De kelktanden zijn dubbel zo lang als de kelkbuis en bezet met lange, afstaande haren.
De harde vrucht is half-cirkelrond tot omgekeerd eirond, 5-8 mm lang en springt niet open. De vrucht heeft weerhaakjes op het oppervlak. Deze weerhaakjes zorgen voor verspreiding van de vrucht, doordat ze vastklitten in dierenvachten en dergelijke.
De plant groeit op zonnige, warme plaatsen op droge tot matig vochtige, matig voedselrijke, stikstofarme, kalkrijke grond. Je vindt dergelijke plaatsen in kalkgraslanden, langs spoorwegen, bermen en kalkhellingen.

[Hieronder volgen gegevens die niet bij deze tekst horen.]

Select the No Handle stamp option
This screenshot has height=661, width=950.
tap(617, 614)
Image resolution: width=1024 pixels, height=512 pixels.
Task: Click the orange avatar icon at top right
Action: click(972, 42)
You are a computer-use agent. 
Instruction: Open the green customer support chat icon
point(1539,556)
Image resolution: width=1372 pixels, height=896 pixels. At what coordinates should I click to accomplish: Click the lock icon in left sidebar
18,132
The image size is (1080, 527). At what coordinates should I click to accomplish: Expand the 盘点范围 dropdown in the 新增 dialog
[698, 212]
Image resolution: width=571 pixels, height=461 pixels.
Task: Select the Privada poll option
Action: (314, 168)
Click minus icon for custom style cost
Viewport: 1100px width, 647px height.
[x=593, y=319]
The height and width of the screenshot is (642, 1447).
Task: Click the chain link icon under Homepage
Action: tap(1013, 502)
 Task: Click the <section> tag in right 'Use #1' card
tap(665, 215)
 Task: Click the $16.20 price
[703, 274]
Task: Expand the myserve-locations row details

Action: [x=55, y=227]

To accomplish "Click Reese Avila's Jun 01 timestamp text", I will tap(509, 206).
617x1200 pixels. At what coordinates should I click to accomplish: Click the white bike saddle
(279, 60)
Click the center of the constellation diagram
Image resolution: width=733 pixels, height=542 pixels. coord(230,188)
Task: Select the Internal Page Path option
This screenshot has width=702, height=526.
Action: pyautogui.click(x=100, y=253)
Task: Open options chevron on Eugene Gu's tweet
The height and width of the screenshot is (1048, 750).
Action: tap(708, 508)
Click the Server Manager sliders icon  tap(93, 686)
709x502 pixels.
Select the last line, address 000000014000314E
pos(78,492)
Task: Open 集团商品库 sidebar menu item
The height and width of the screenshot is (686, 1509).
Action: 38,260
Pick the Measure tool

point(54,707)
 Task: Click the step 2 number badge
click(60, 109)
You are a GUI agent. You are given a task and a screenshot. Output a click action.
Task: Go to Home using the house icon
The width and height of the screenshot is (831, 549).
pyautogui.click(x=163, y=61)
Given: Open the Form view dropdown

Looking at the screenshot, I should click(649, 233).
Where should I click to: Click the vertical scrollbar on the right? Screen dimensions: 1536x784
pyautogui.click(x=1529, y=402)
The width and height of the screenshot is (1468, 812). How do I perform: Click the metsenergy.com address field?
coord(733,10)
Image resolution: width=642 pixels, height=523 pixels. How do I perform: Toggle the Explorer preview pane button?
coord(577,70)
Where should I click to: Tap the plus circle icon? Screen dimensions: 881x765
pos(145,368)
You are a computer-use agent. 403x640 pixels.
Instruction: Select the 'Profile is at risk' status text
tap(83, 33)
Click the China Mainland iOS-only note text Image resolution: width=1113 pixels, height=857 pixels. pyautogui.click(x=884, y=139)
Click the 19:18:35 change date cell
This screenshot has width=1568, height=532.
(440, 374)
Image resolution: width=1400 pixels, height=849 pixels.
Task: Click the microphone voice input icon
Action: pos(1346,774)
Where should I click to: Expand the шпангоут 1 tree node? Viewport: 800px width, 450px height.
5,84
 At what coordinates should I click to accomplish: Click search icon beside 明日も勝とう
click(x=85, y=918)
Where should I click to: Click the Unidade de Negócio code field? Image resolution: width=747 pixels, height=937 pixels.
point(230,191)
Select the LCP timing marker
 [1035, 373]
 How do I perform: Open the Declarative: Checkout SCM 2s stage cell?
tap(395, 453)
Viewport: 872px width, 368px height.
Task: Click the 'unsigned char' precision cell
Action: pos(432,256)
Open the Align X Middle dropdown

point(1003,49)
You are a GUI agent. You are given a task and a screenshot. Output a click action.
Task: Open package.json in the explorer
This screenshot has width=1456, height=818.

Kenmerken van het geslacht Esparcette (Onobrychis) waartoe Esparcette behoort.
Esparcette is een geslacht van vaste planten uit de Vlinderbloemfamilie. Het zijn van oorsprong over het algemeen subtropische planten, die zich inmiddels echter tot in Zweden verspreid hebben. De planten groeien in grasland, op akkers en braakliggend terrein.
Het blad is onregelmatig geveerd en heeft 6 tot 14 paar langwerpige tot lijnvormige bladen.
De bloemen zijn bleek paars en bloeien van juni tot in september. Ze worden bezocht door honingbijen en solitaire bijen.
De ronde vruchten bevatten 1 zaadje en dragen weerhaakjes.
De planten hebben een hoge voedingswaarde en worden daarom veel gebruikt als paardenvoer.